修行大師像(善養寺)
東京都江戸川区の善養寺(小岩不動尊)にある、修行大師像の碑文を解読してみました。
【碑文】
(台座・正面)
壱千百五十年御遠忌記念
弘法大師修行御影
昭和五十九年五月廿一日建立
(台座・左面)
同行和讃 当山三十五世 名取盛雄詩曲
なアがきうきよのたびまくらア
むみょうオのゆめをオさませよとオ
一、長き浮世の旅枕 無明の夢をさませよと
ニ、大悲留身のご誓願 今も昔にかわりなく
三、導に迷う人の世の 遍路修行の友となり
四、慈尊竜華の朝まで 世々の衆生を守り給う
五、嬉しやご縁結ばれて 今生後生の二世かけ
六、御恩いただくとうとさに 打ちふる鈴の音も冴えて
御詠歌
あなうれし行くもかえるもとどまるも
われは大師とふたりづれなり南無遍照尊
碑文中では、ところどころ振り仮名があります。大抵は振り仮名がなくても間違えずに読めますが、ちょっと難しいところや間違えやすいところもあり、それらを指摘しておくと、導(しるべ)、朝(あした)、守(も)、鈴(れい)、音(ね)となります。ご注意を。
次に、同行和讃について。
和讃とは、ともすれば難しい仏の教えを簡単に説いたものなのですが、こちらの同行和讃は、凡愚の私には一読してなかなかに理解が困難なものに感じられました。

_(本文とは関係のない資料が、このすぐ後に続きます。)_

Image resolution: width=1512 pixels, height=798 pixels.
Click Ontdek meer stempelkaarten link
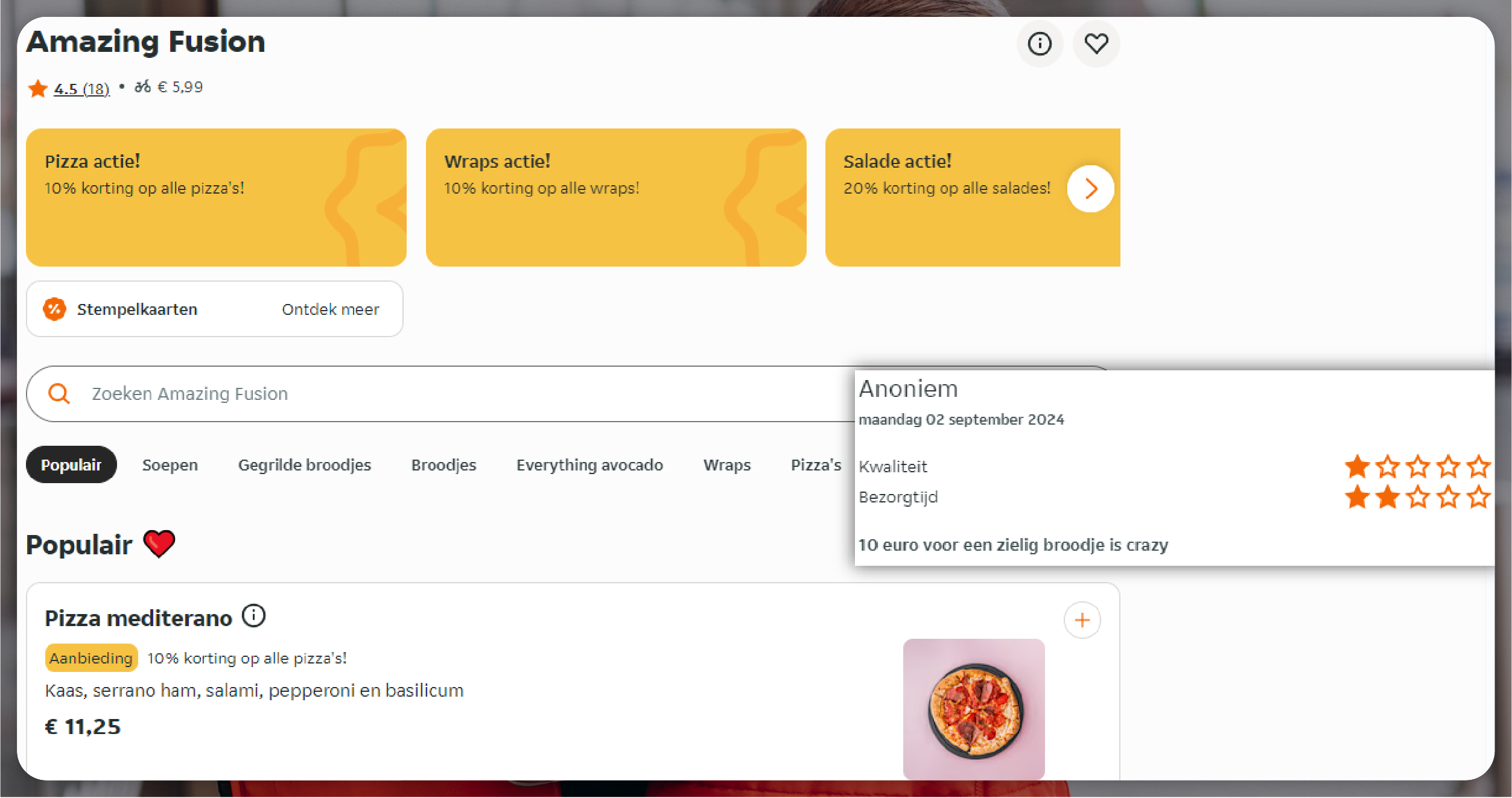(330, 309)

しかし凡愚なりに調べて凡愚なりに解読してみることに。間違っているかもしれませんが、その時はご容赦のほどを。
さて、そもそもこの和讃が修行大師像の台座にあるということは、この和讃自体がそれに関連したものであると見ていい。とすると、タイトルの「同行」とは同行二人のことだな。同行二人とは、お遍路をする時は弘法大師空海も必ず同行しているとする思想です。碑文末尾の御詠歌も、同行二人をうたっています。
それから大悲は仏の広大な慈悲。留身は留身入定(るしんにゅうじょう)のことか。留身入定とは、空海が高野山で入場した後も、生けるが如く廟中にあること。
又、「慈尊竜華の朝」とは、遠い未来に弥勒菩薩が竜華樹の下で悟りを開いて三回にわたって説法をするという、竜華三会(りゅうげさんえ)のことだと思われます。
長々と述べてきましたが、要するに同行和讃は、はるか遠い未来まで同行二人をやって下さる弘法大師のありがたさを説いたものだ、と私は解釈しました。